Output exactly the line containing "You are a computer-use agent. This" and each line after it through the last line of the records, and nothing else.

Given data: Begin

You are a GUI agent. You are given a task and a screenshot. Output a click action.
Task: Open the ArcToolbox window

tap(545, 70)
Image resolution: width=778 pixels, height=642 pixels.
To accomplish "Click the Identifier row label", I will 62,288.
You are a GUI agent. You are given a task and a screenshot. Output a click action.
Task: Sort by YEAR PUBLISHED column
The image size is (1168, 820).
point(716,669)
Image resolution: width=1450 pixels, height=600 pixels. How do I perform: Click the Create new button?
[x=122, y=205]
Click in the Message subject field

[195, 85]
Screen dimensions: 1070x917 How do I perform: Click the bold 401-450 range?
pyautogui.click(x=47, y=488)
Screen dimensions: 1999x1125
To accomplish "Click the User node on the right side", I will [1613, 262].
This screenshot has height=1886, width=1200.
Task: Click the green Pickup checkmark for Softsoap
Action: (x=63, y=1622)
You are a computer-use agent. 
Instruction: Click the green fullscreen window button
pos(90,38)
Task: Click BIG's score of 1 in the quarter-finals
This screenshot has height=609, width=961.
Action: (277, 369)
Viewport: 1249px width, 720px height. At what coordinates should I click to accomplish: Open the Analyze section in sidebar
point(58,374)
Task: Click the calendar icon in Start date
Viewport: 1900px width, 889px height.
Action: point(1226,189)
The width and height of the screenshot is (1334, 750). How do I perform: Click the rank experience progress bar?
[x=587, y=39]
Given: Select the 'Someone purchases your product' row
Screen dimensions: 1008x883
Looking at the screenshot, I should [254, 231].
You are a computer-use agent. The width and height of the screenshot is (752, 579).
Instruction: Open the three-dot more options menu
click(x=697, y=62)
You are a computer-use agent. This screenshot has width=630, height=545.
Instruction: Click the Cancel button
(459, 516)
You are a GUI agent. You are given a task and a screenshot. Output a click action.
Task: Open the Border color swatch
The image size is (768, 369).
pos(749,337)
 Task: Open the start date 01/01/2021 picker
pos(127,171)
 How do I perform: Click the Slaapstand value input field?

Given data: End

### Completed exercise
You are a computer-use agent. This screenshot has width=630, height=545.
Instruction: Click the Cancel button
(459, 516)
You are a GUI agent. You are given a task and a screenshot. Output a click action.
Task: Open the Border color swatch
The image size is (768, 369).
pos(749,337)
 Task: Open the start date 01/01/2021 picker
pos(127,171)
 How do I perform: Click the Slaapstand value input field?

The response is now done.